The class was as part of a program to build four mine warfare ships during the Second World War, of which two (Murature and King) were completed as patrol ships in the 1940s and the others (Piedrabuena and Azopardo) as antisubmarine frigates in the 1950s.

The Azopardo class frigates had a metal hull with a single mast and funnel. They were powered by two Parsons steam turbines fed by two water-tube boilers, driving two propellers.

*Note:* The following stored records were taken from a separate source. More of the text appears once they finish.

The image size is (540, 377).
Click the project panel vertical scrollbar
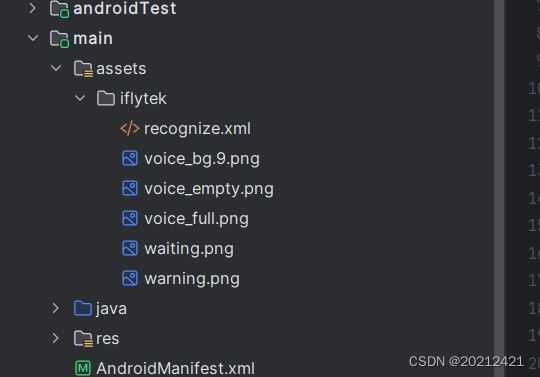[499, 188]
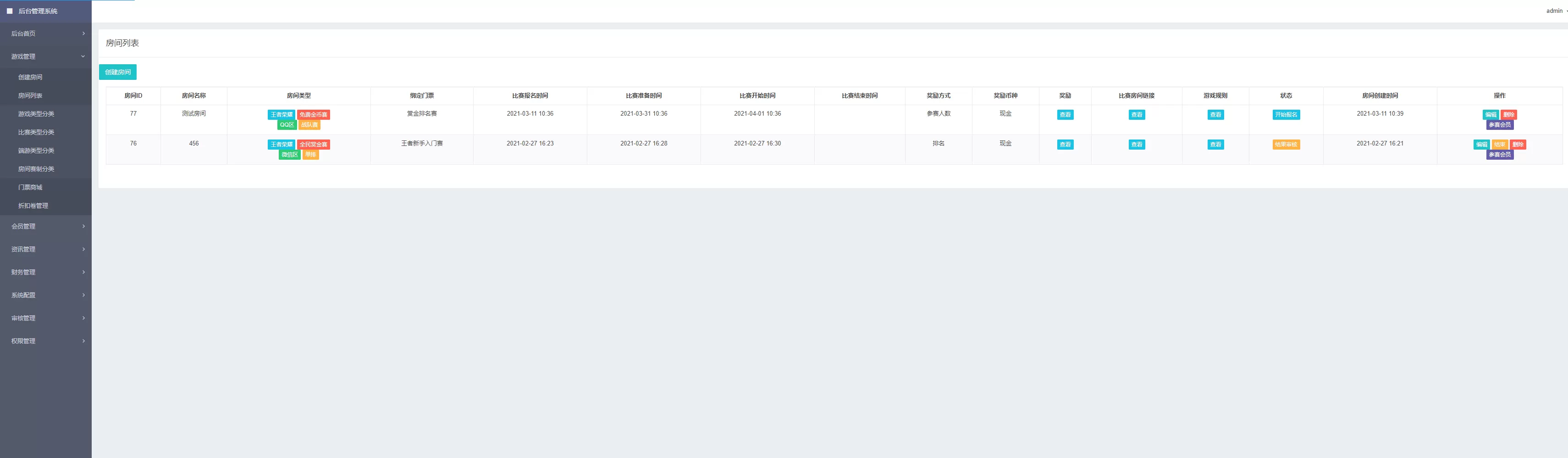Click 编辑 for room 77
The image size is (1568, 458).
click(1490, 115)
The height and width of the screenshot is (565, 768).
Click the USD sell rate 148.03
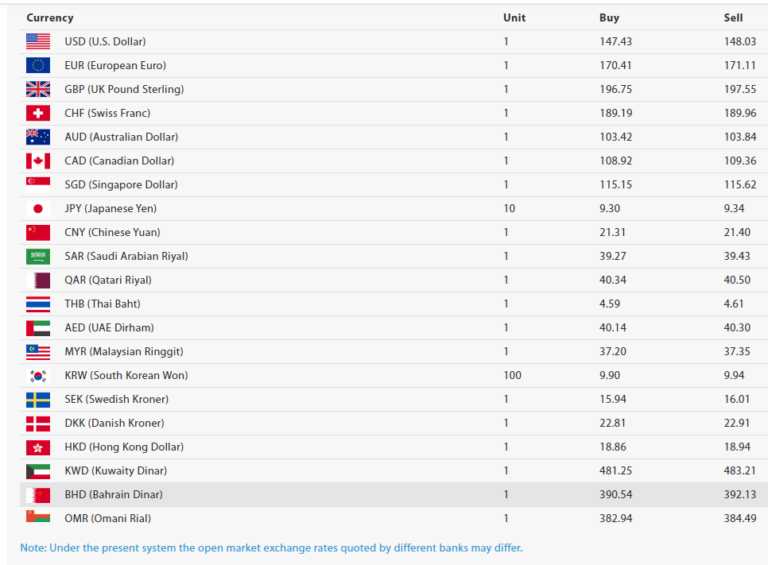pos(739,41)
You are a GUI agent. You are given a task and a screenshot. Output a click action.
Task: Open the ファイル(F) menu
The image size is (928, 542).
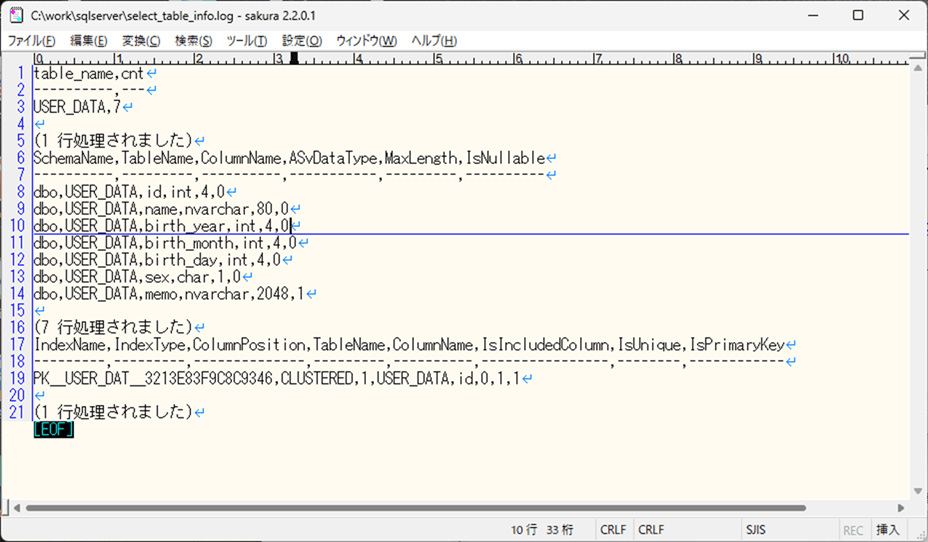point(32,41)
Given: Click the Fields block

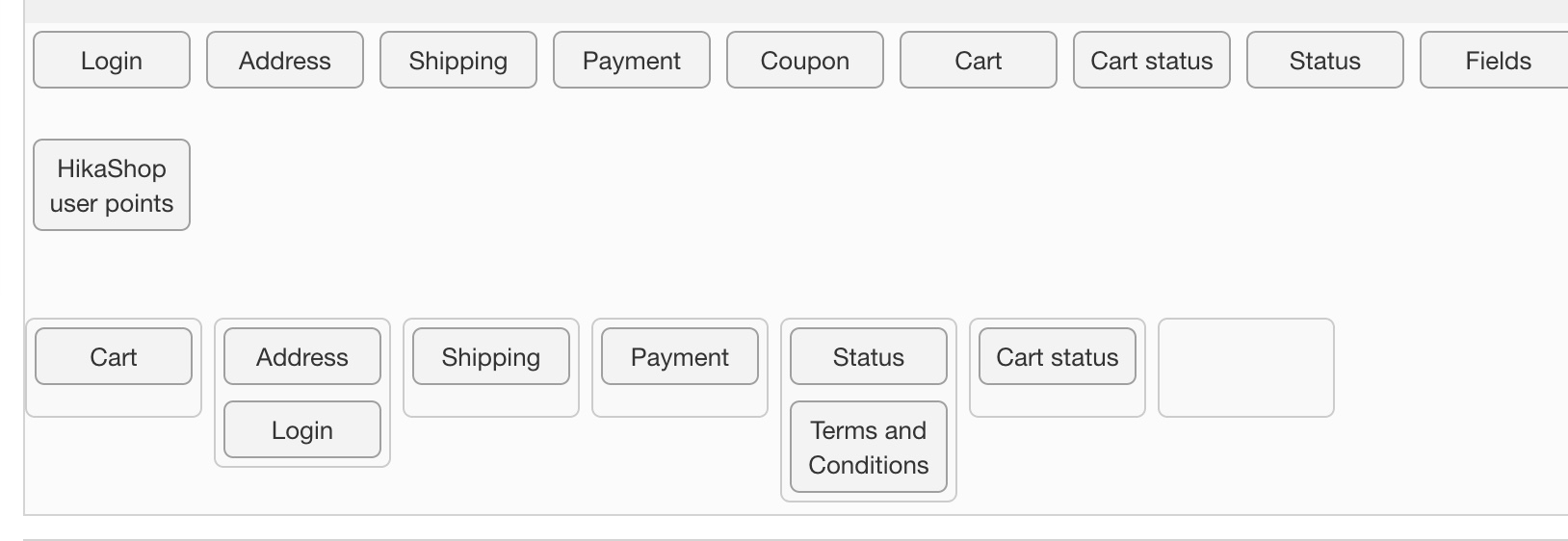Looking at the screenshot, I should [1497, 61].
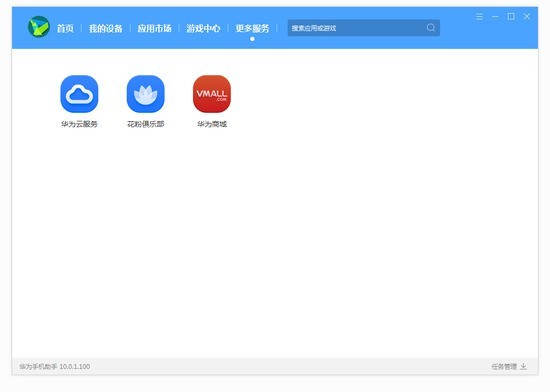This screenshot has height=392, width=550.
Task: Click the HiSuite bird logo
Action: click(39, 27)
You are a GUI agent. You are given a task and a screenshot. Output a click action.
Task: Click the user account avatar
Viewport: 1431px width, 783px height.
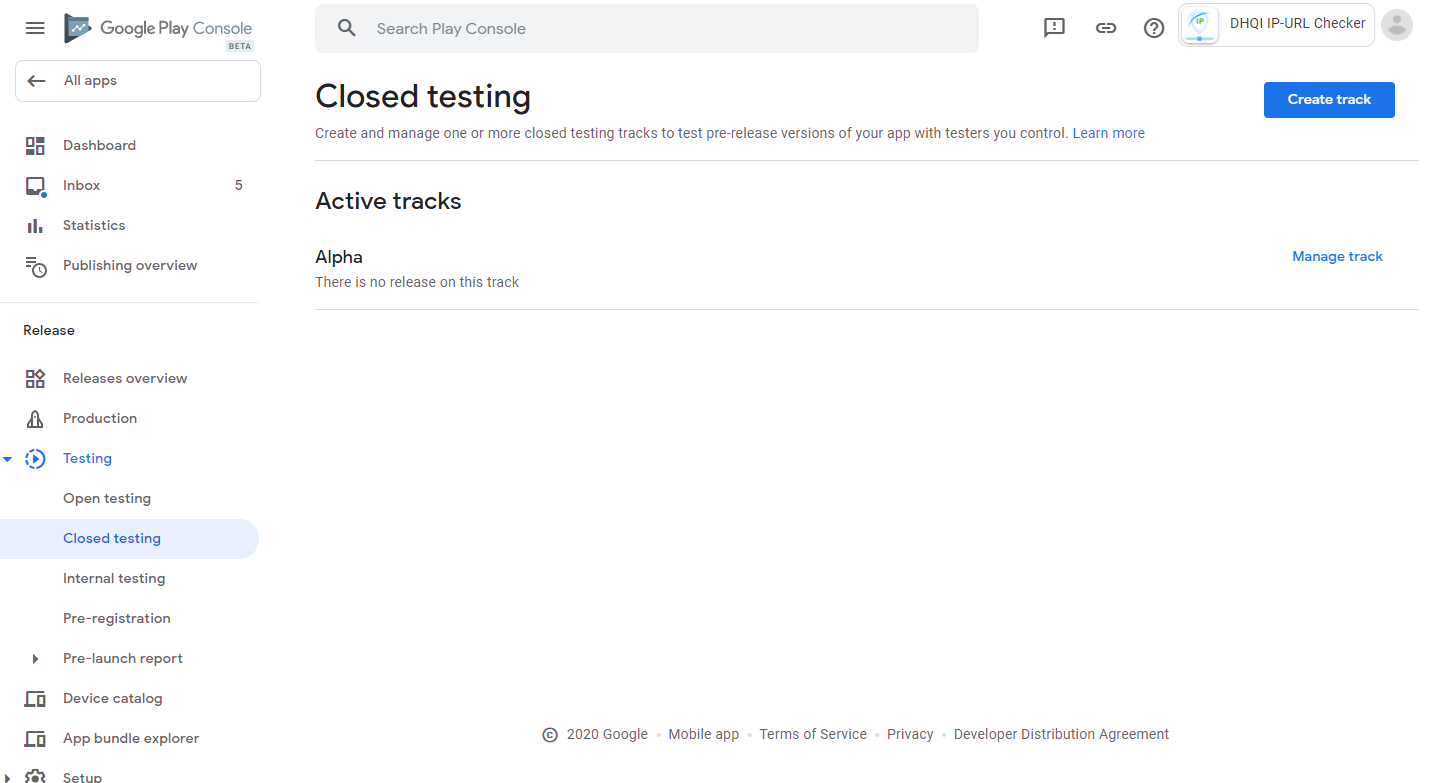click(x=1396, y=26)
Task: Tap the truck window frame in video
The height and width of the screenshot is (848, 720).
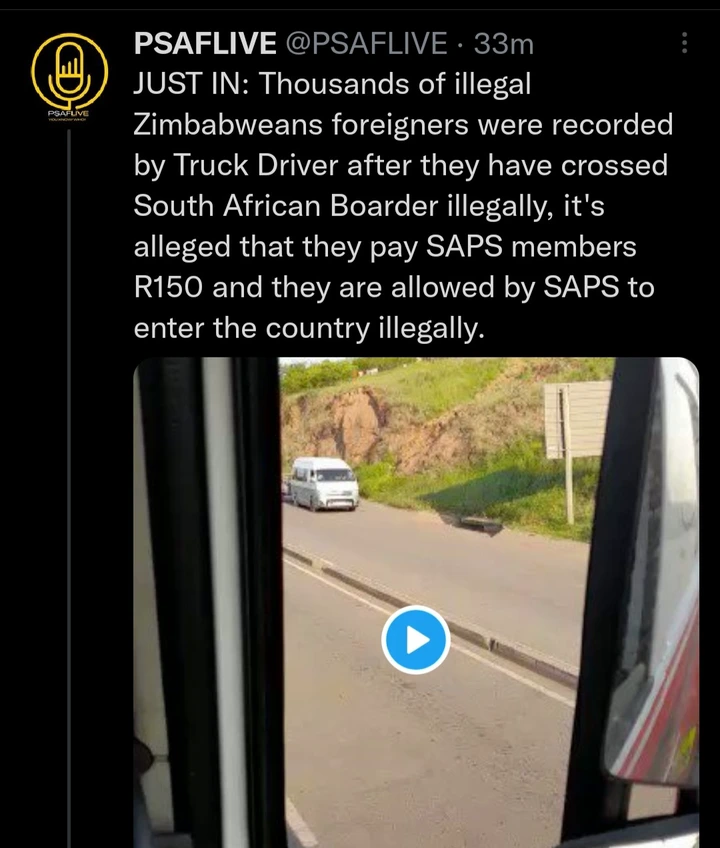Action: 208,602
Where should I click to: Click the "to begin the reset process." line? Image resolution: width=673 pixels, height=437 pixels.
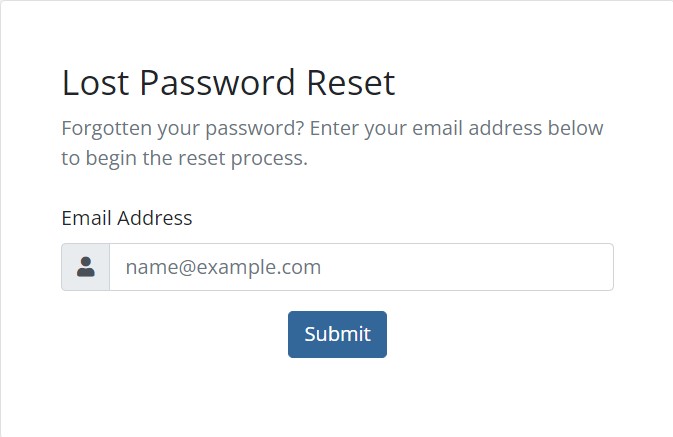pyautogui.click(x=185, y=158)
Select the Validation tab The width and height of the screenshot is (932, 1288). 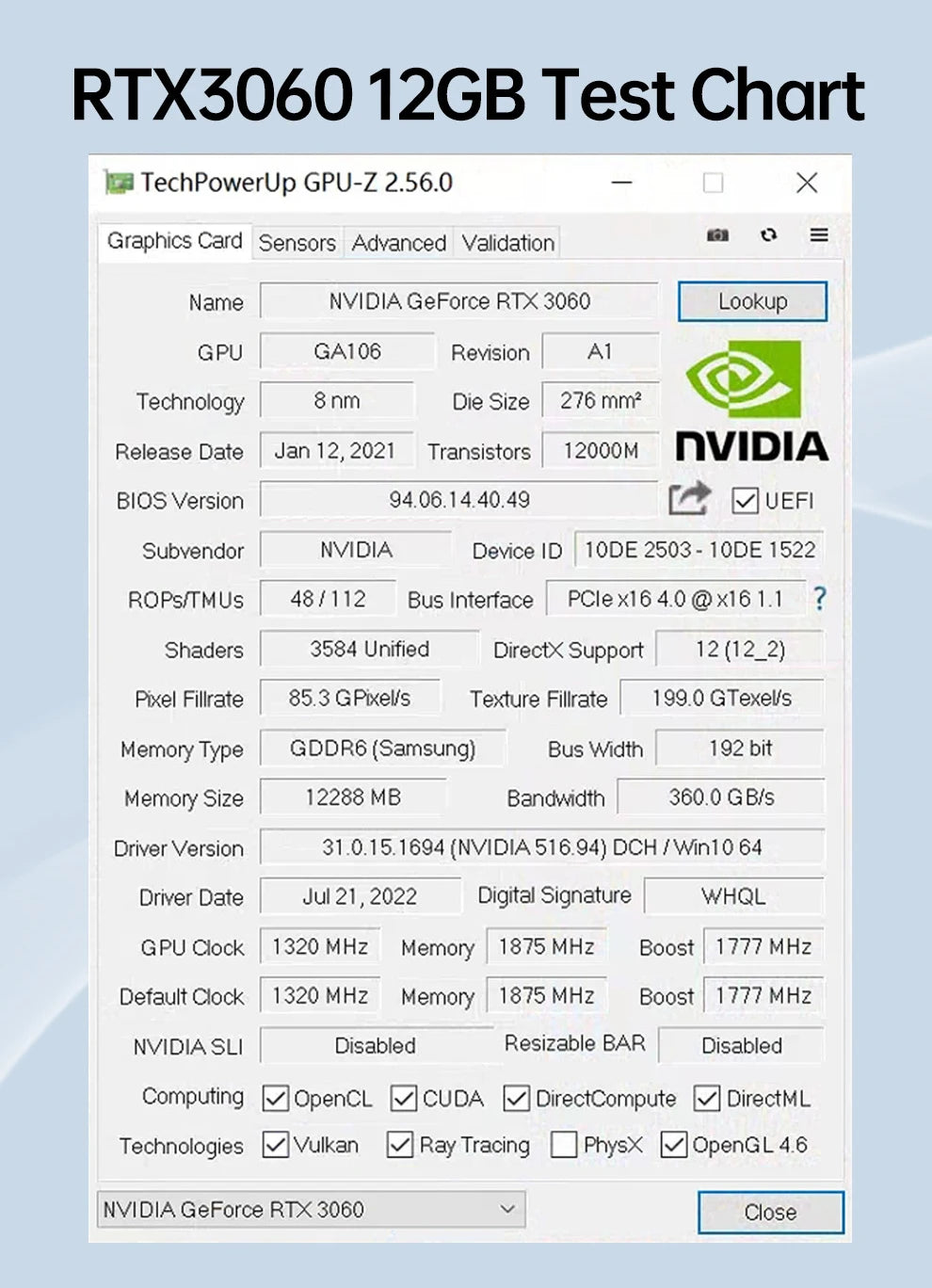[506, 243]
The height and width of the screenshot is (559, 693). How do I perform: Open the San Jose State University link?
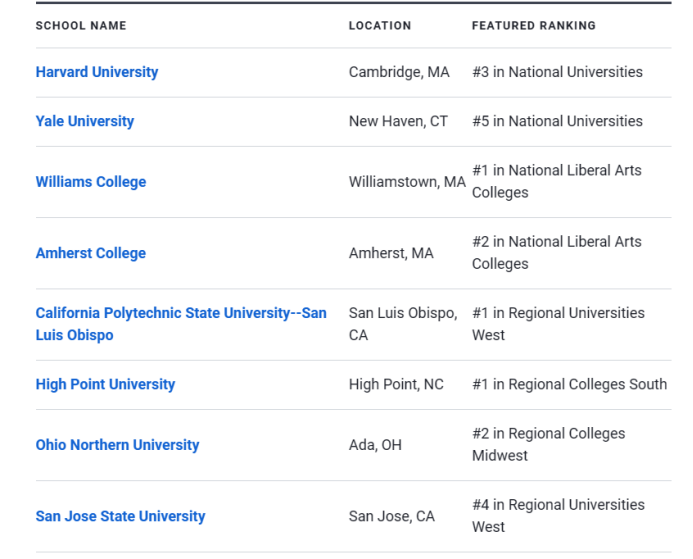pyautogui.click(x=121, y=516)
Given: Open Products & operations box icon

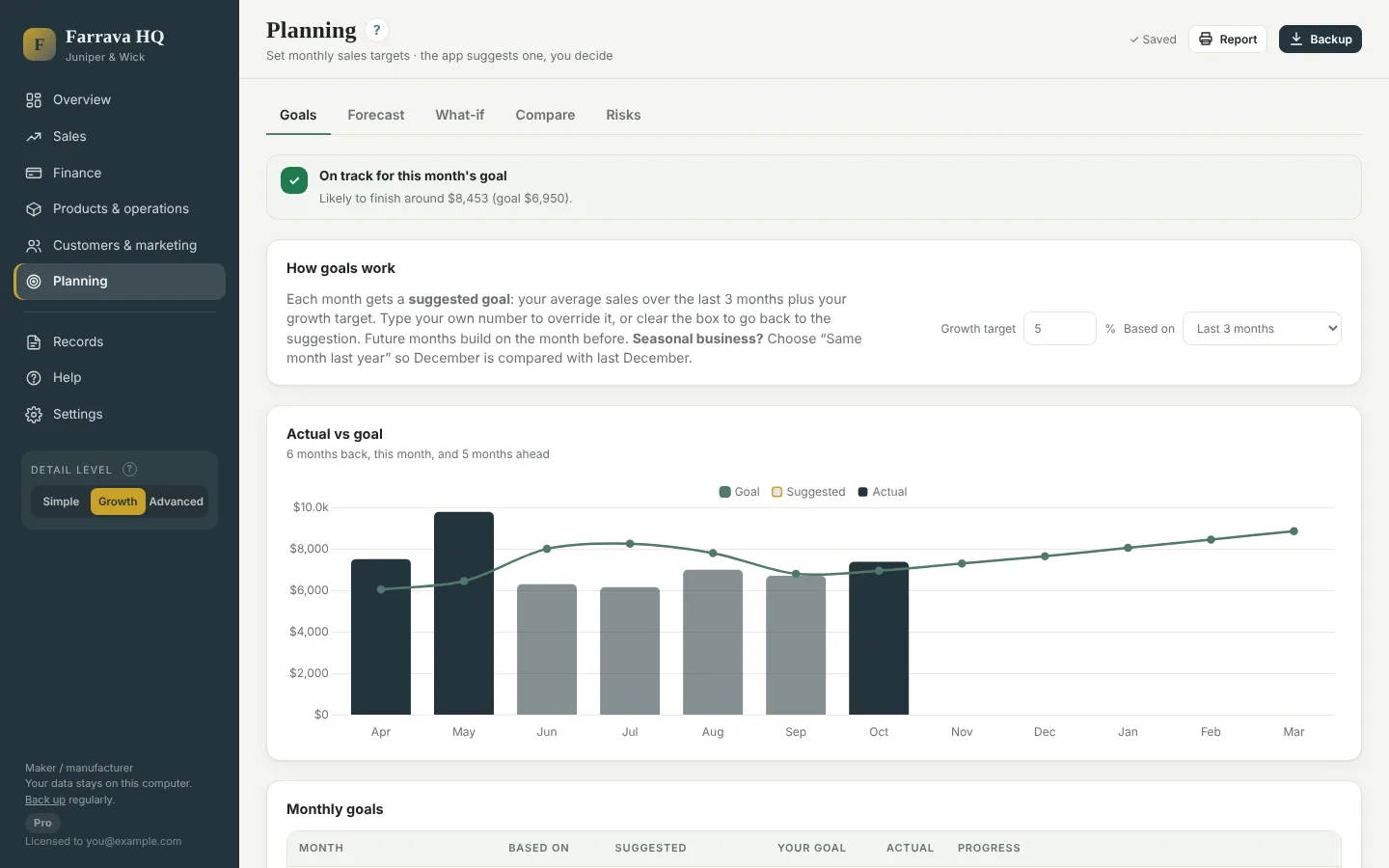Looking at the screenshot, I should tap(34, 209).
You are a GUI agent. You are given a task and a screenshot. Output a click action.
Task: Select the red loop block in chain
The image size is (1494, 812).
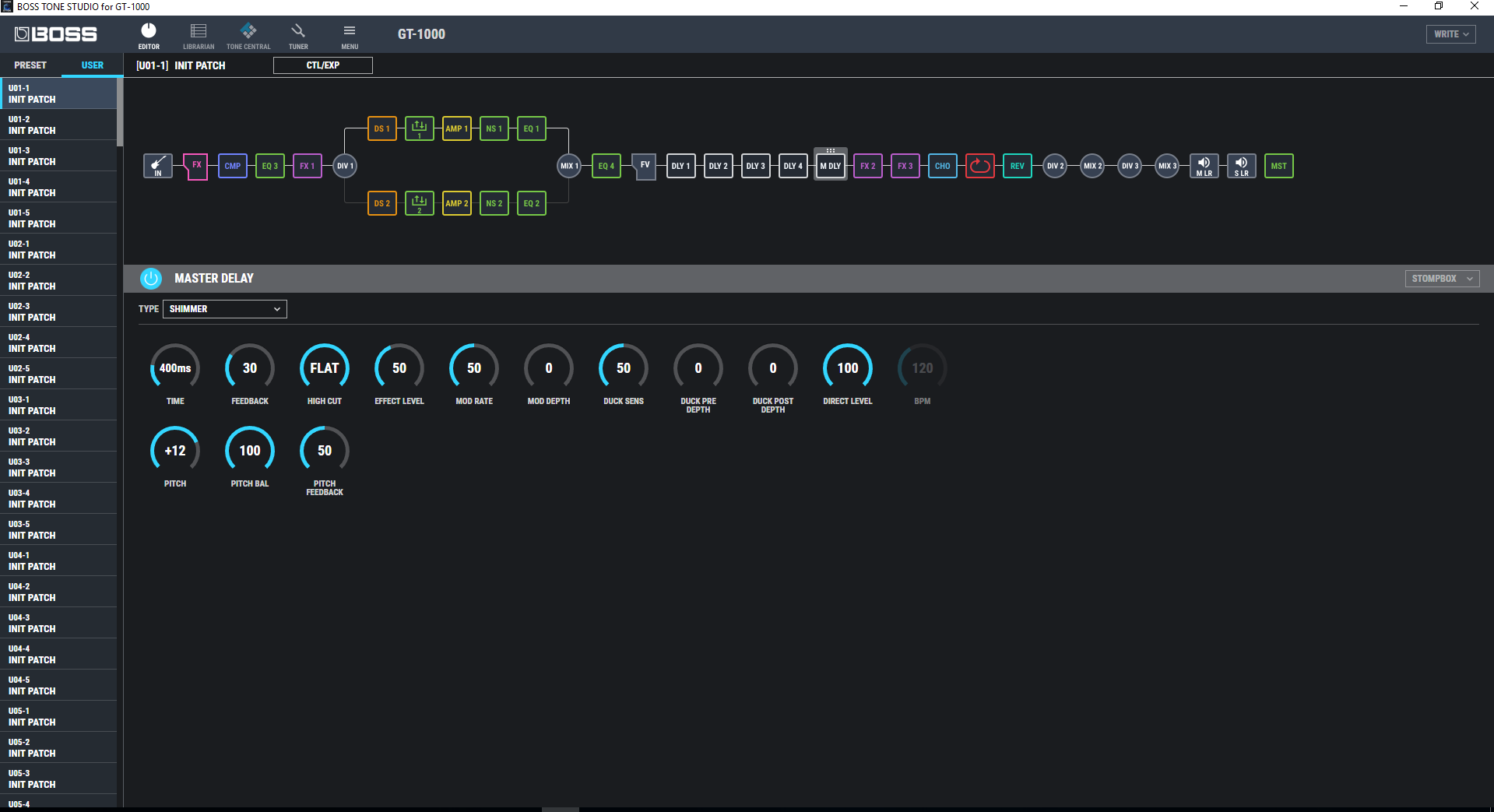(979, 166)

The main battery was composed of four 105 mm Bofors DP guns, with a secondary battery of four 40 mm Bofors Anti-Aircraft guns in single mountings. It also carried four anti-submarine mortars.

== Service history ==
The Azopardo class was designed in the early 1940s; however due to shortages during World War II the ships were laid down in the early 1950s and completed in 1956-58. They were commissioned by the Argentine Navy in 1956-59 and remained in service until the early 1970s.

Azopardo and Piedra Buena were incorporated in the High Seas Fleet ( Flota de Mar), and frequently used to patrol the Argentine Sea and in training exercises, including the multinational “UNITAS”.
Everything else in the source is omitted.